I walked to my car with my mind spinning – thoughts and ideas tumbling around in confused amazement. Because I realized in that fifteen minutes I had to consider my fate, that it is not the size of my savings, or owning a house, or having climbed the career ladder that matters. It’s not the newest electronic device, the best label, the most, the expensive, the elite. It’s not outdoing the next person or standing on someone else’s shoulders to look better or being in the right group or using someone poorly to get a step ahead. It’s not chasing our tails until we are so sleep-deprived that we stumble through each day without seeing the beauty of life or working or living in toxic situations. It is not what other people think of us.

What we remember and keep in the fiber of our soul is our family and friends. It is the miracle of each moment we are blessed to live in this amazing world. It is the wonder of diversity and the rare moments we connect with those with whom we share this world. On my way home, I ran into a friend who asked if I wanted to sit in on an art class. I almost said “no”, that I had no time, that I was in a hurry to get back to work, that I had too much to do. That is what I would normally do. But not this time…not, I hope, in the future, either. I sat down and breathed deep of the company of friends and the blessed opportunity to treasure this good life.

Saturday, August 15, 2009

Were I a cloud
I'd gather My skirts up in the air,
And fly well know whither,
And rest I well know where.

Sunday, August 09, 2009

Opening Night!

At long last....a year in the making....a collaberation of artists and friends...and the twelve of us present our work in a featured show at Sixth Street Gallery in Vancouver, WA. The last week has gone by in a blur as we hung our work, completed the finishing touches and gathered for the First Friday celebration on a warm August night. And we were not disappointed! The turnout was substantial and we were delighted to watch and listen to the crowd's reaction to our work.
Andrew flew in from New Jersey and joined us...Judi, Suzie, Cynthia, Traci, Paula and the reception. Sadly, Z'Anne's truck broke down before the show and was unable to join us, although she spent hours with me hanging the show. Tracie Lyn and Mary Lin were at Art Unraveled. and Bee and Glenny were with us in heart, although unable to travel to the reception.

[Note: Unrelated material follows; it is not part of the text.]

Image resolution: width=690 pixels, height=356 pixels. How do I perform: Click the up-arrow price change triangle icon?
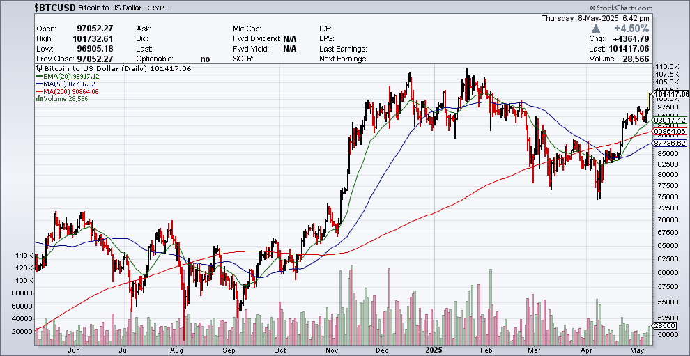pyautogui.click(x=595, y=29)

The sign was out to welcome everyone to the gallery. Food and wine were served to the guests. And the fiber show on the other side of the gallery was beautiful to behold. After weeks of terrible heat, the weather gods cooled things down quite a bit to make walking pleasant, as folks toured the galleries.

There is a glass gallery to the east of Sixth Street Gallery that made art from the old corner clock at Main and Sixth Streets.

And the crowds began to gather around the artists demonstrations right at 5 pm.

The wall, with all of our creations, looked magnificent. The diversity of art caught everyone's eyes.

And congratulations to Suzie, who was the first to sell one of her pieces from the show!!!!

Judi and her husband joined us. Judi who stayed for all nine hours it took us to hang the show.

And Andrew who flew to our show clear from New Jersey whose twelve piece centerpiece drew much praise and attention.

And Cynthia, whose beautiful flowers graced the gallery on opening night!

Thank you all for a wonderful journey through nature over the last year. The experience has been incredible and I am honored to have been a part of it!!!